Currently, China is calling on both parties to actively strengthen cross-border cooperation on animal and plant disease prevention and control. It is also working toward signing a memorandum of understanding on health cooperation with ASEAN to promote disease prevention and control and the application of traditional medicine.

Nongovernmental links

Nongovernmental exchanges have also intensified and become an important link between the two sides. For instance, in April 2007, the Beijing University of Chinese Medicine sent a delegation to Indonesia, Malaysia and Singapore for academic exchanges. The delegation exchanged research on traditional Chinese medicine, the integration of Chinese and Western medicine and clinical medicine with universities and colleges in the three countries. The visit was part of a larger effort to increase exchanges regarding traditional Chinese medicine between China and Southeast Asian countries.

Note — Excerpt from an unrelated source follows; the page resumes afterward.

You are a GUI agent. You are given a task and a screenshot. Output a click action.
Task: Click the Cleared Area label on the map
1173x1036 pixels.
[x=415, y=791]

Since then, cooperation between the Beijing University of Chinese Medicine and its Indonesian counterparts has continued to deepen. They signed an agreement on the planting and processing of medical herbs, traditional medicine education and medical cooperation. Indonesia designated May 27 as Herb Day. Indonesian President Susilo Bambang Yudhoyono delivered a speech at the Beijing University of Chinese Medicine in 2008 and advocated deepened nongovernmental exchanges between China and Indonesia.

China and ASEAN started to create a platform of cooperation for their cultural industries at the annual China-ASEAN Expo in Nanning, capital of south China's Guangxi Zhuang Autonomous Region, in 2004. A series of activities, including cultural forums, folk song festivals and car races, have been held. These activities have greatly strengthened mutual understanding between the people of China and Southeast Asian countries.